Q5: Speaking of large oil companies, how did Challenger Energy end up securing licenses in the Area surrounded by majors?

A5: It’s a long story for another day but essentially, when the whole world was shut down for COVID, the first licensing round came up in Uruguay, this was in early 2020, nobody else was paying attention, none of the majors were doing anything, as I say, the world was in lockdown mode, we saw the opportunity.

Now to be fair, we didn’t know what was going to happen in Namibia, but we thought, well, if it works out in Namibia, it could be great for Uruguay. There was an opportunity to pick up the Area Off 1 license, pretty much uncontested and on very, very advantageous terms. We had very low minimum work commitments, we had no obligation to drill a well, no 3D obligation, etc so we kind of snuck in under the radar in in early 2020. We waited for two years during COVID for the license to be issued and then to some extent, we got lucky, I guess you could call it, in that the big discoveries were made in Namibia.

In the process, though, we’ve really established ourselves as a credible player in Uruguay, we’ve done a good solid technical work, we’ve built an excellent relationship with the regulator and the ministry, and we’ve brought Chevron to the table.
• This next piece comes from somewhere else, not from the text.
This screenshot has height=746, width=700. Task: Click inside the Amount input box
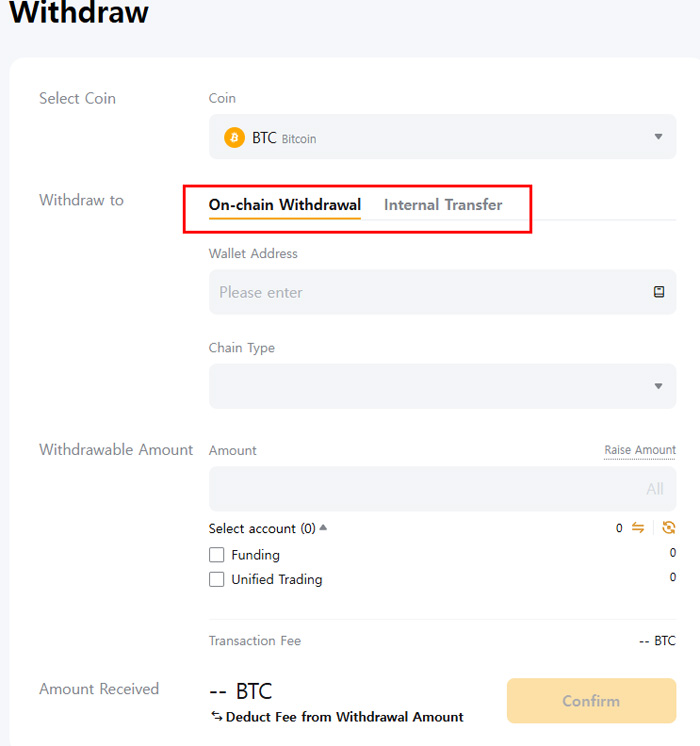[420, 489]
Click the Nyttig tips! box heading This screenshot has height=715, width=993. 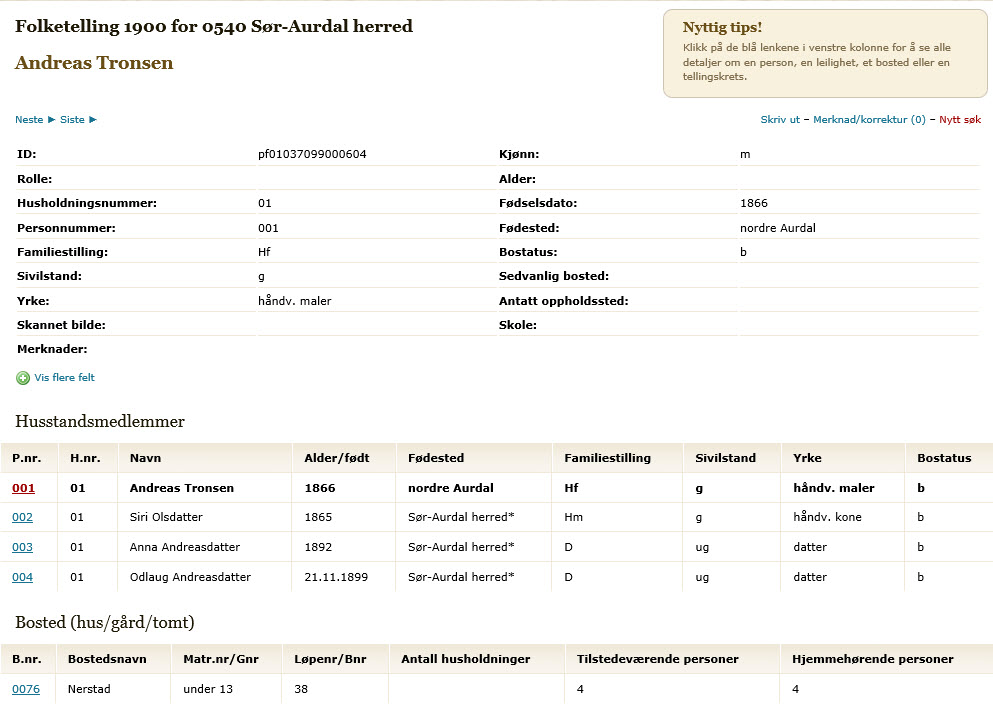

It was in that context then, there was one license left, the Off 3 license, and again, we were able to, if you like, sneak in under the radar and pick that one up.

We’ve emerged really as the only junior player in a pool of majors in what is now one of the really most interesting and hotly sought after frontier offshore exploration spots on the planet.

So, a combination of foresight, ability to act quickly and nimbly, and some luck has put us in this position.